6 cups whole-wheat flour
1 tbsp. honey
1 tbsp. active dry yeast
2 cups water, very warm (120°F)
Directions:
In a large bowl, mix 2 cups flour and yeast. Mix the honey in the warm water. Add the water to the flour mixture and beat for 2 minutes at medium speed of electric mixer, scraping bowl occasionally. (Or beat 150 strokes by hand.) Stir in enough flour to make soft dough. Turn out onto a lightly floured board. Knead until smooth and elastic, about 8-10 minutes, adding more flour if it is too sticky. Place in bowl. Cover and let rise in a warm place until doubled in bulk, about 1 hour. Punch dough down, turn onto lightly floured board. Cover, let rest 30 minutes. Divide dough into 10 equal pieces.
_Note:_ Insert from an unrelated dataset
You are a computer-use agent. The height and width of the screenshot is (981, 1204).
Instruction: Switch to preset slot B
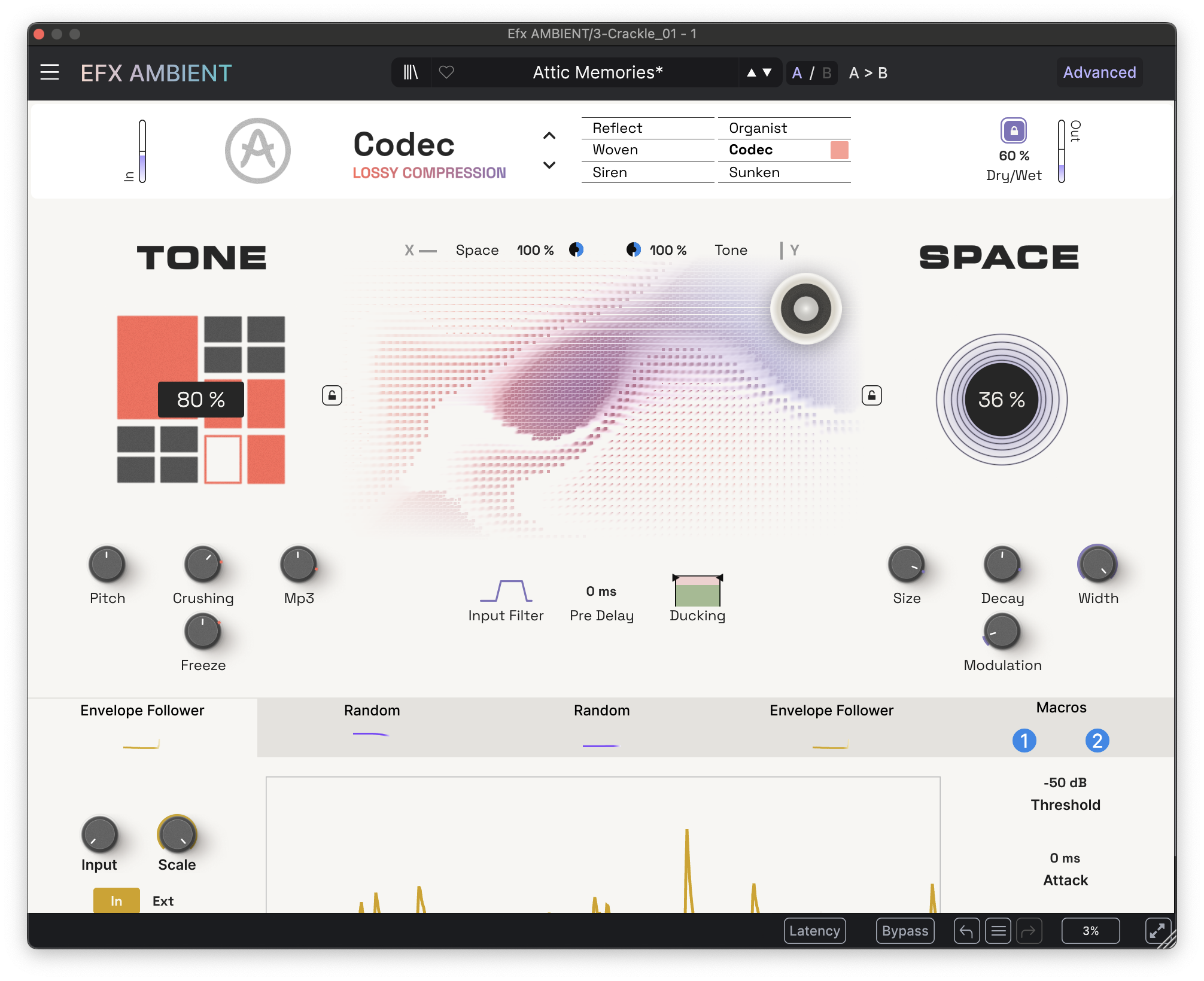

Shape each into a ball. On a lightly floured board, roll each ball into a 6 inch circle. Place on a lightly floured baking sheet. Bake on bottom rack of preheated 450°F oven. Bake about 5 minutes. Tops will not be brown. To brown tops, place under broiler 3 inches from heat, for 1 minute.
Ingredients
8 pitta breads
25g/1oz butter
2 cloves garlic, peeled and crushed
1 chilli, seeded and finely chopped
Method
1. Make a few slits on one side of each pitta bread without cutting all the way through. Heat a ridged griddle and warm the pittas through or place them under a hot grill.
2. Meantime, melt the butter in a small pan and add the garlic and chilli, warm through making sure not to let the mixture burn.
3. Brush each warmed pitta with the infused butter, cut into slices and serve with chilled drinks.
Similar to Greek pita bread, this Syrian bread recipe came from my dear friend Stephanie, who of course got it from her mother. Stephanie says, "As far as the world's breads are concerned, I rank it right up there at the tippy top." It's especially fun to make these if you have a window in your oven and can watch them puff.
These breads are great for pocket sandwiches of everything from meat to cheese to vegetables. I especially recommend them for anyone who is dieting, because grilled vegetables with a little non-fat dressing make a great stuffing for these breads.
You'll notice the remarkably small proportion of salt in the recipe. That's because the flavor is supposed to come from the stuffings. You may want to experiment with adding more salt, but I wouldn't go above 2 tsp. or the yeast will be seriously inhibited.
11 cups of all-purpose flour
1 pkg dry yeast, proofed in 1/4 cup water
3 cups warm water
2 Tbs. olive oil
1 tsp. salt
Dissolve and proof yeast in 1/4 cup warm water. In a large bowl, mix flour and salt together, and make a well in the center. Add yeast mixture, 3 cups warm water, and the oil. Using a wooden spoon, gradually draw the flour from the sides to mix with the liquid. When the dough begins to solidify, abandon the spoon and use your hands. Turn out onto a lightly floured board and knead until elastic, about 10 minutes. Rinse out the bowl, rub the surface of the dough with olive oil and place back in the bowl. Cover and let rise for 12 hours, or until doubled in volume. Punch down and knead lightly. Form the dough into balls about the size of a small orange. Layer towels, plastic wrap, dough balls, plastic wrap and towels on top. Let rise for another hour. Preheat oven to 500?, with a baking stone or a heavy metal baking sheet. Roll balls into thin ovals and bake for 3 or 4 minuites until dough separates. When you take them out of the oven, either stack them on top of each other or side by side so the pocket deflates. Cool bread covered with a towel to keep them soft.